知念 週1回、実家のクリニックで働いています。父親が高齢ということもあり、なるべく父を休ませたいという思いもあります。弟も医者なので、彼も週1、2回働いています。叔父やいとこも医者という医者家系なので、医者になるのは目指したというよりも、ごく幼いころから「そういうものだ」と受け入れていたことでした。医師である父親のことも尊敬していましたし、それは自然なことだったと思います。(ワイドインタビュー問答有用)
2004年、医師国家試験に合格。医師として安定した将来のキャリアが約束されていた身だったが、幼い頃から好きだった小説を書いて生きていきたいと一大決心。30歳の時、医師として勤務しながら本格的な執筆を開始。約3年間の投稿生活を経て、11年、『レゾン・デートル』で島田荘司選ばらのまち福山ミステリー文学新人賞を受賞。同作を『誰がための刃』と改題し、デビューした。これまでの作品の販売部数は約600万部。

• **作業依頼**
上の本文抜粋のうち、「知念 週1回、実家のクリニッ」から「ワイドインタビュー問答有用)」までを、両端の語句も含めて一字一句変えずに書き写してもらえますか。

• **抽出資料**
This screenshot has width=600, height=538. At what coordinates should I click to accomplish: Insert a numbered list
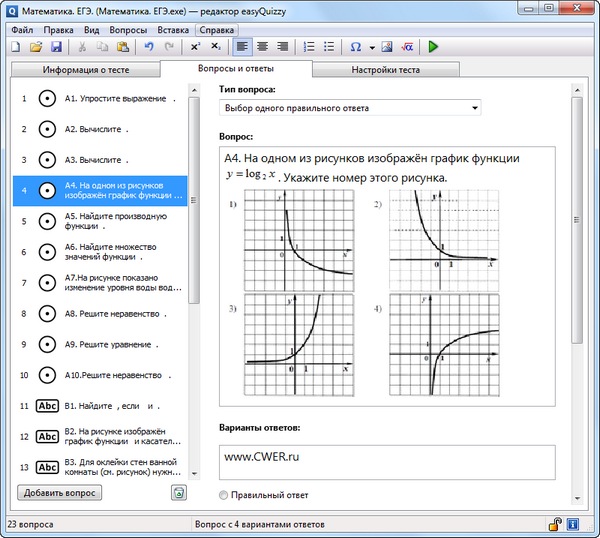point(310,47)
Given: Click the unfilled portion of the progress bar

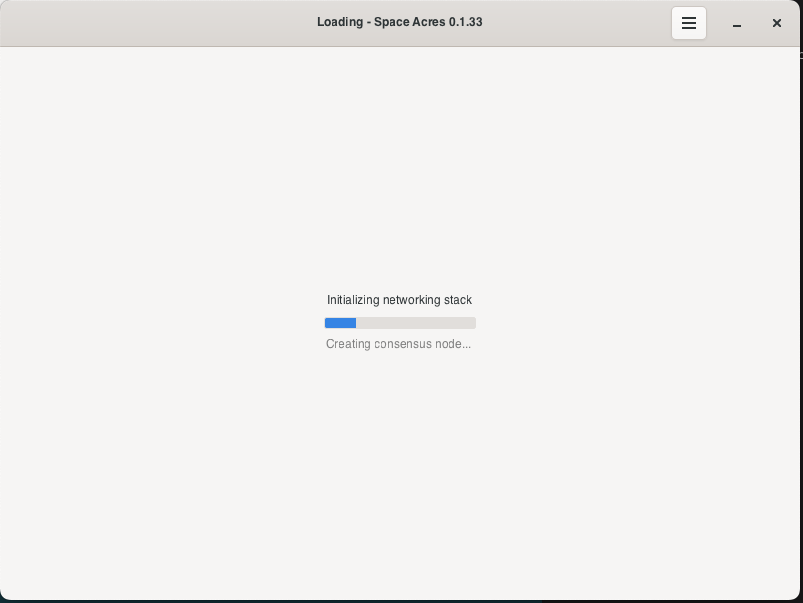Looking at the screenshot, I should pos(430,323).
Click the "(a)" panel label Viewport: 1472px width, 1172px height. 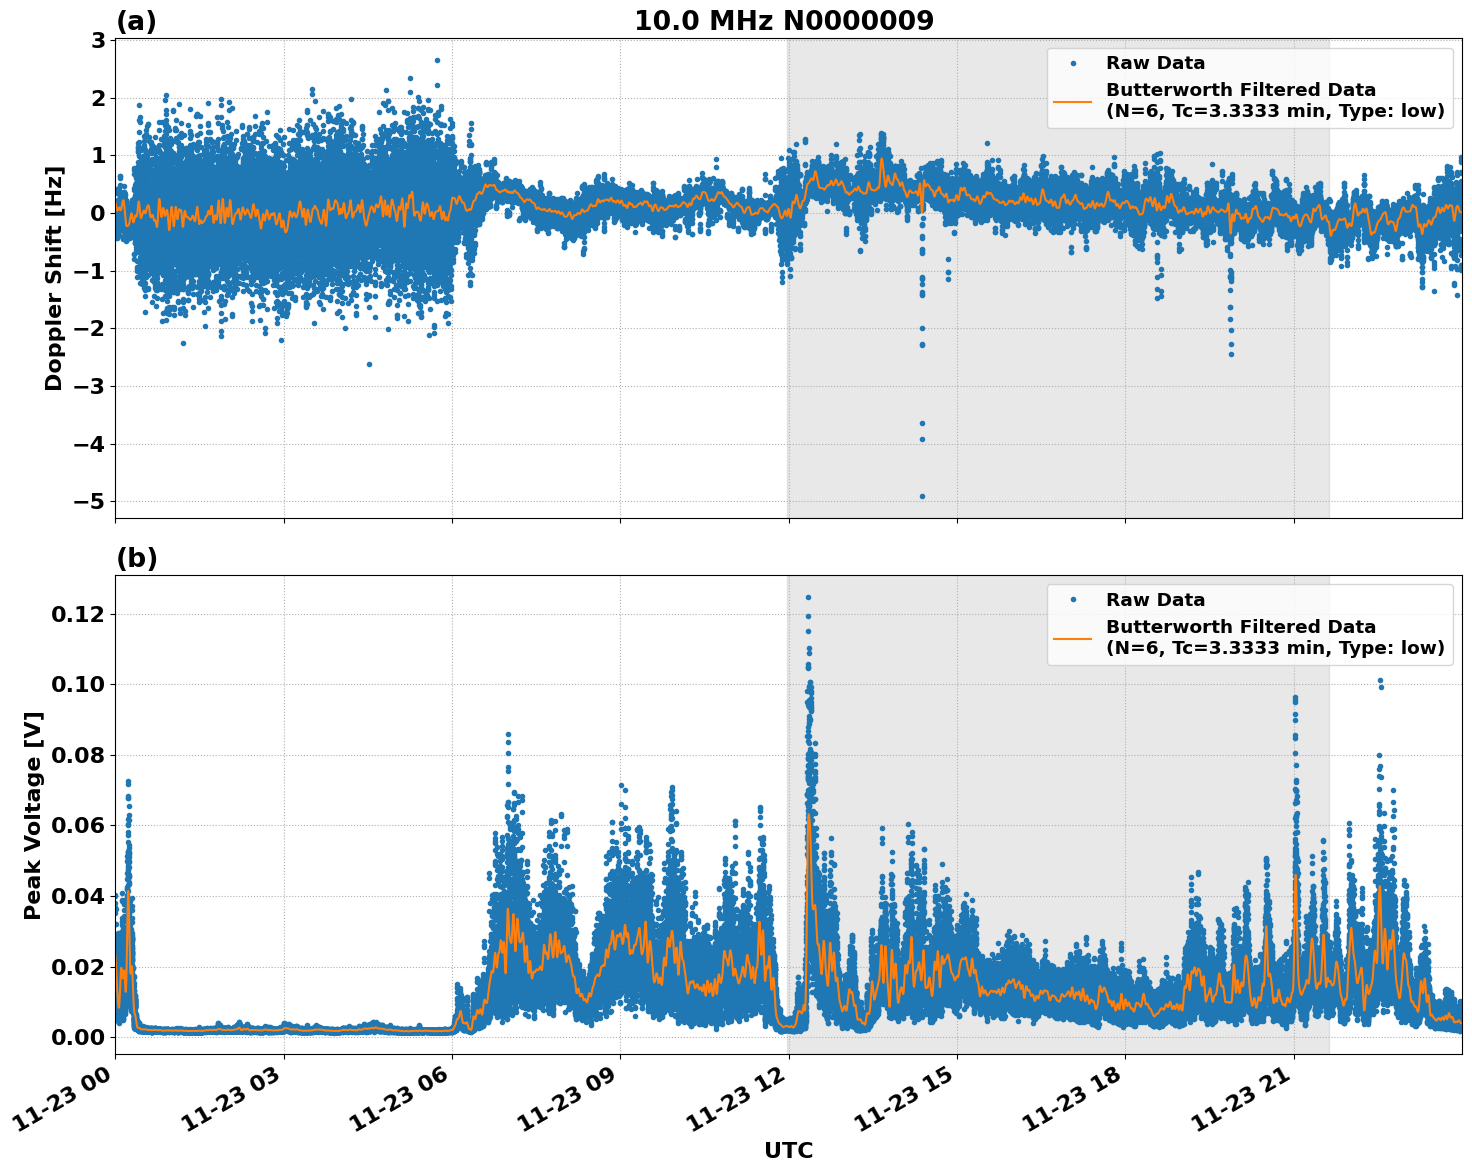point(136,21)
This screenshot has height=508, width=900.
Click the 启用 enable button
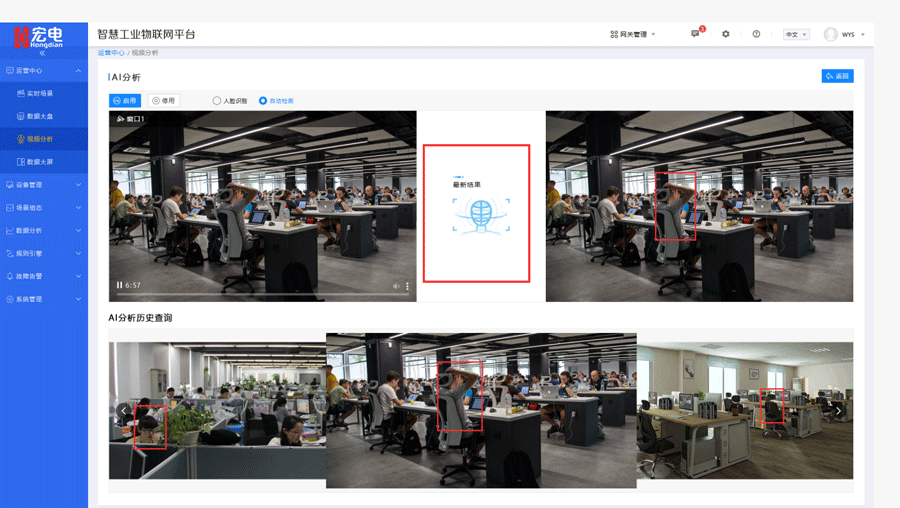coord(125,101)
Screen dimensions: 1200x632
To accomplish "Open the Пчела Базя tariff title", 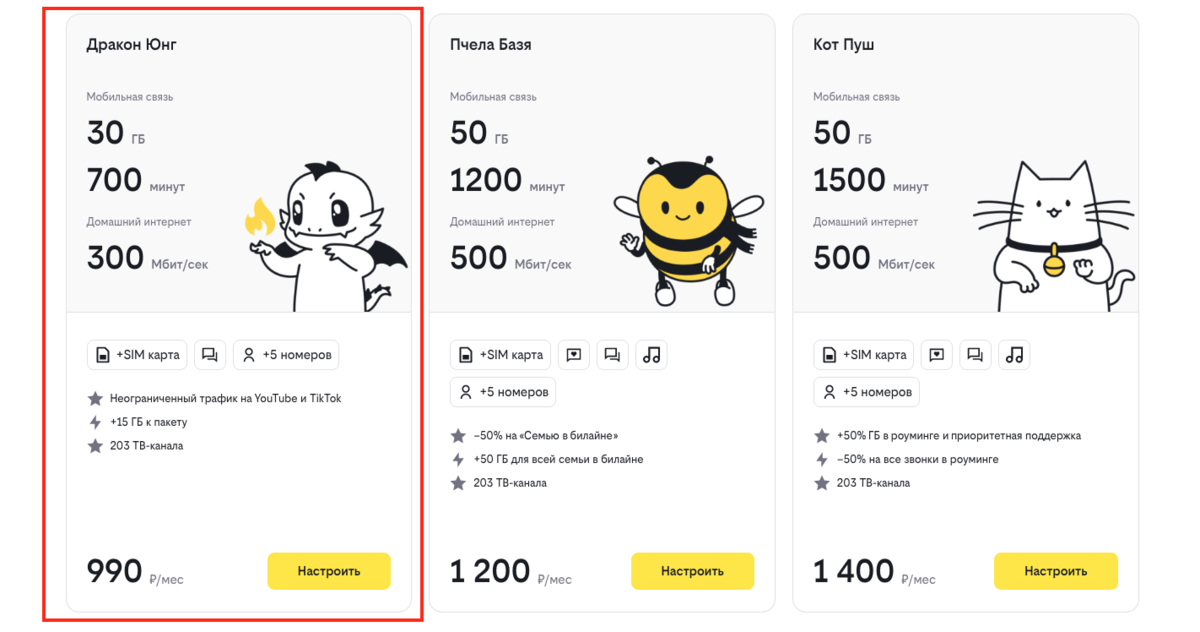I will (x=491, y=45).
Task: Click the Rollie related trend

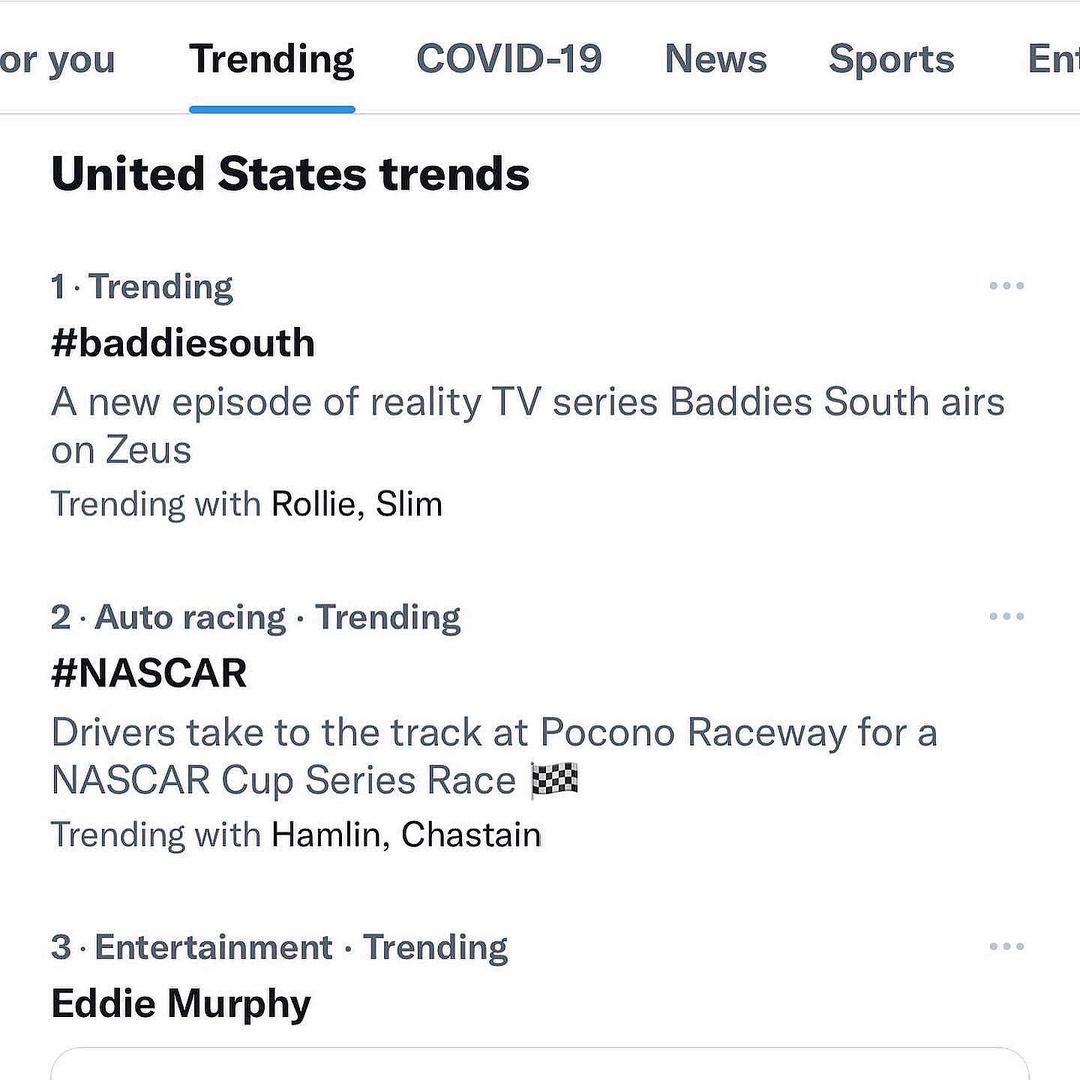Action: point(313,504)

• **回答**
知念 週1回、実家のクリニックで働いています。父親が高齢ということもあり、なるべく父を休ませたいという思いもあります。弟も医者なので、彼も週1、2回働いています。叔父やいとこも医者という医者家系なので、医者になるのは目指したというよりも、ごく幼いころから「そういうものだ」と受け入れていたことでした。医師である父親のことも尊敬していましたし、それは自然なことだったと思います。(ワイドインタビュー問答有用)